* WHAT YOU NEED TO DO: Please output the entries below exactly as they are.

········

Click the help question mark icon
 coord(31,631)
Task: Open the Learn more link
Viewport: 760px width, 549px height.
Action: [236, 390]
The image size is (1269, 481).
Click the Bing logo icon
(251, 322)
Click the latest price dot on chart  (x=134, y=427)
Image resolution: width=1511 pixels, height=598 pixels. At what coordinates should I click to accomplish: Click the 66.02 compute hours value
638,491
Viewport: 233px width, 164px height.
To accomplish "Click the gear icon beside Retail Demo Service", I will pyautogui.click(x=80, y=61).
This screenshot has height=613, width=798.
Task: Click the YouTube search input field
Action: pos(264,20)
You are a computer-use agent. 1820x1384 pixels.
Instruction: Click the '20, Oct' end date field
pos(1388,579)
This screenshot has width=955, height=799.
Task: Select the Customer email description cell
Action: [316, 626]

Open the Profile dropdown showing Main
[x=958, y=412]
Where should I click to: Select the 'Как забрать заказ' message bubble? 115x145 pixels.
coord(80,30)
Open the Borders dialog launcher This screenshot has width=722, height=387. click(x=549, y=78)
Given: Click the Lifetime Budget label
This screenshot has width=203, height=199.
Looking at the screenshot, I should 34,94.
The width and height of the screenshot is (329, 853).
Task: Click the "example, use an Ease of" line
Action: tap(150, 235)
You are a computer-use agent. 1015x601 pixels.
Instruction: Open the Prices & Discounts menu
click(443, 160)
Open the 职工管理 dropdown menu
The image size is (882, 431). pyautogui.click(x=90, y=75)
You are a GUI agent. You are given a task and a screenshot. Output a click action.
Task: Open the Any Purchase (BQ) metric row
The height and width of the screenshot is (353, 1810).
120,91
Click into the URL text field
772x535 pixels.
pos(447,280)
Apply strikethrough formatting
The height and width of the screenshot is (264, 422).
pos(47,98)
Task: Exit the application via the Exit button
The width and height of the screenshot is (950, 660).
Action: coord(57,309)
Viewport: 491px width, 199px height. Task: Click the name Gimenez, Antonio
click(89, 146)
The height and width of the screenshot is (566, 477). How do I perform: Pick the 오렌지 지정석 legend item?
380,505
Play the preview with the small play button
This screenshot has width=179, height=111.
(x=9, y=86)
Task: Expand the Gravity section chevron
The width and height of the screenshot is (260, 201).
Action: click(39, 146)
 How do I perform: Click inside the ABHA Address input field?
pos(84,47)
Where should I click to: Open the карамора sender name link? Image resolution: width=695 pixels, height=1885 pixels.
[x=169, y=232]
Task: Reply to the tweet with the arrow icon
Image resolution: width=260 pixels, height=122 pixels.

········

* YOUR RESPONSE:
Click the help question mark icon
 coord(31,631)
Task: Open the Learn more link
Viewport: 760px width, 549px height.
Action: [236, 390]
The image size is (1269, 481).
Click the Bing logo icon
(251, 322)
Click the latest price dot on chart  (x=134, y=427)
Image resolution: width=1511 pixels, height=598 pixels. At what coordinates should I click to accomplish: Click the 66.02 compute hours value
638,491
Viewport: 233px width, 164px height.
To accomplish "Click the gear icon beside Retail Demo Service", I will pyautogui.click(x=80, y=61).
This screenshot has height=613, width=798.
Task: Click the YouTube search input field
Action: pos(264,20)
You are a computer-use agent. 1820x1384 pixels.
Instruction: Click the '20, Oct' end date field
pos(1388,579)
This screenshot has width=955, height=799.
Task: Select the Customer email description cell
Action: [316, 626]

Open the Profile dropdown showing Main
[x=958, y=412]
Where should I click to: Select the 'Как забрать заказ' message bubble? 115x145 pixels.
coord(80,30)
Open the Borders dialog launcher This screenshot has width=722, height=387. click(x=549, y=78)
Given: Click the Lifetime Budget label
This screenshot has width=203, height=199.
Looking at the screenshot, I should 34,94.
The width and height of the screenshot is (329, 853).
Task: Click the "example, use an Ease of" line
Action: tap(150, 235)
You are a computer-use agent. 1015x601 pixels.
Instruction: Open the Prices & Discounts menu
click(443, 160)
Open the 职工管理 dropdown menu
The image size is (882, 431). pyautogui.click(x=90, y=75)
You are a GUI agent. You are given a task and a screenshot. Output a click action.
Task: Open the Any Purchase (BQ) metric row
The height and width of the screenshot is (353, 1810).
120,91
Click into the URL text field
772x535 pixels.
pos(447,280)
Apply strikethrough formatting
The height and width of the screenshot is (264, 422).
pos(47,98)
Task: Exit the application via the Exit button
The width and height of the screenshot is (950, 660).
Action: coord(57,309)
Viewport: 491px width, 199px height. Task: Click the name Gimenez, Antonio
click(89, 146)
The height and width of the screenshot is (566, 477). How do I perform: Pick the 오렌지 지정석 legend item?
380,505
Play the preview with the small play button
This screenshot has width=179, height=111.
(x=9, y=86)
Task: Expand the Gravity section chevron
The width and height of the screenshot is (260, 201).
Action: click(39, 146)
 How do I perform: Click inside the ABHA Address input field?
pos(84,47)
Where should I click to: Open the карамора sender name link? Image resolution: width=695 pixels, height=1885 pixels.
[x=169, y=232]
Task: Reply to the tweet with the arrow icon
Image resolution: width=260 pixels, height=122 pixels.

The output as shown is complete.